SEAT Pagine Gialle non è morta?

Fanno riflettere le parole dell’amministratore delegato di Seat Pagine Gialle, Vincenzo Santelia, che ha dichiarato pubblicamente che la sua azienda non è morta. Ma se non è morta è uno zombi, forse la possiamo definire un morto che cammina con un’espressione tratta dal linguaggio politico degli ultimi giorni. Insomma, Santelia in un’intervista alla Stampa si vanta di aver avviato un processo innovativo che porterà l’azienda, entro 120 giorni, a presentare al tribunale un piano di rilancio che dovrebbe contenere anche operazioni straordinarie, oltre che un concordato con i creditori.
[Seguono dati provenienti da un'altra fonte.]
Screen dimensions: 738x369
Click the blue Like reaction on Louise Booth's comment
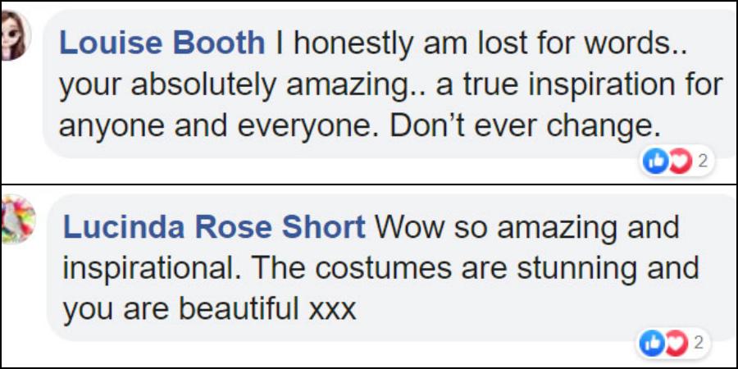pyautogui.click(x=656, y=162)
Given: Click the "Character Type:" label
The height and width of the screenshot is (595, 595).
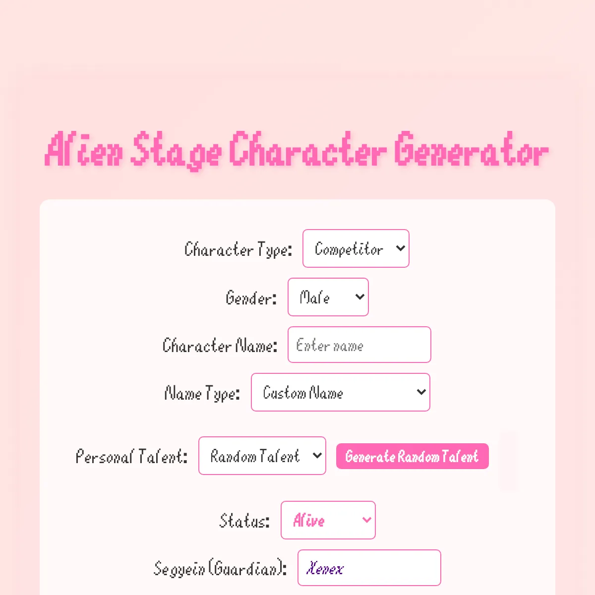Looking at the screenshot, I should 238,249.
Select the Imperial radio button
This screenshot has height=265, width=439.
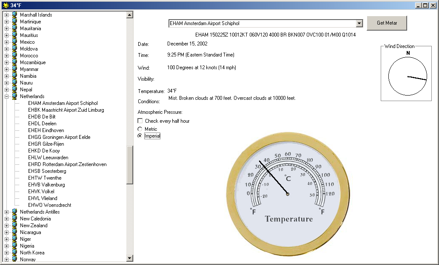[140, 136]
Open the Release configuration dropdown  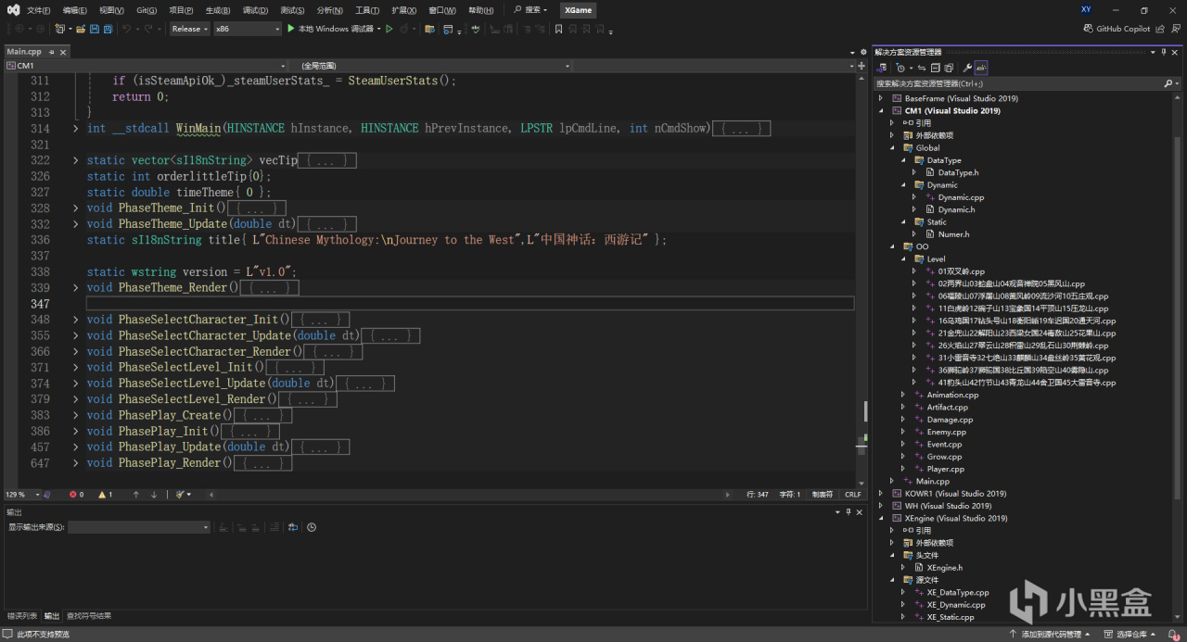click(x=189, y=29)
Va tutto bene, ma io non ci vedo nulla di innovativo in questa procedura. Anzi. Concentriamoci su quello che significa concordato con i creditori: significa mettere una pistola alla tempia di chi ha prestato soldi a Seat e porre di fronte all’alternativa tra non pagare nulla e pagare qualcosa.

A me sembra una procedura che si inserisce perfettamente nella tradizione italiana: si fanno debiti e quando arriva il momento di pagare non si hanno i soldi e chi ha avuto, ha avuto, chi ha dato, ha dato. Proviamo a riepilogare il caso Seat in due parole: il Tesoro la vende per un pezzo di pane all’epoca delle privatizzazioni demenziali, dopo un po’ di passaggi l’azienda finisce nelle mani di alcuni fondi che la comprano a debito e poi si fanno staccare una mega cedola per coprire i debiti. Ovviamente Seat per staccare la suddetta cedola monstre (dividendo straordinario) deve indebitarsi fortemente.

crisi seat pagine gialle

E questo debito, con il tempo, si è dimostrato non sostenibile: in effetti se l’azienda avesse messo a frutto le sue immense potenzialità, capitalizzando il suo parco clienti sterminato che doveva essere portato correttamente sul web, avrebbe potuto farcela.

Adesso si va al concordato con i creditori: in pratica le banche che all’epoca avvallarono l’operazione del mega dividendo (e anticiparono il denaro per farlo) dovranno rinunciare ad una parte dei loro soldi. Insomma, una sofferenza in più che appesantisce ai già laceri bilanci delle banche italiane. E a pagare saranno, come sempre, le piccole imprese e i consumatori che si vedono ancora una volta costretti a pagare per gli errori di un sistema bancario incapace e piegato a logiche che di economico hanno ben poco. Perché pagheranno consumatori e piccole imprese? Perché il sistema bancario sarà costretto a restringere ulteriormente il credito. Certo l’operazione Seat è solo una goccia, ma di situazioni simili ce ne sono così tante che formano un oceano di sofferenze.

Dopo queste considerazioni, le parole trionfali di Vincenzo Santelia paiono decisamente fuori luogo. Forse anche nel 2014 l’azienda riuscirà a stampare la sua directory (forse). Ma la distruzione di valore è stata immensa e, ancor più grande, non si sono colte delle opportunità di sviluppo incredibilmente ghiotte.

Infine un appunto sull’operazione che ha portato all’acquisto Glamoo, una start up che si occupa di coupon e che è stata pagata parecchio in rapporto al valore dell’azienda (si parla di qualche milione di euro) e che secondo le altisonanti e trionfanti comunicazioni fatte al mercato e alla stampa dovrebbe essere in grado di rovesciare le sorti dell’azienda.

Senza considerare che la quota di mercato di Glamoo non è nemmeno comparabile a quella dei suoi concorrenti, molti analisti hanno decretato che il sistema dei coupon non è conveniente per i commercianti ed è destinato ad un rapido declino nei prossimi anni. Insomma, l’operazione di acquisto di Glamoo è avvenuta con tempismo perfetto, non c’è che dire.

Ma sappiamo bene come funzionano queste cose: l’operazione non viene considerata per le possibili sinergie, che pure ci sono (pensiamo alla possibilità per la rete di vendita SEAT di proporre ai piccoli commercianti di andare sul web con offerte per i consumatori) ma per far salire il titolo in borsa. E infatti il titolo SEAT tra comunicazioni trionfali al mercato (manco avessero distribuito un mega dividendo) e l’acquisizione di Glamoo ha avuto una fiammata niente male.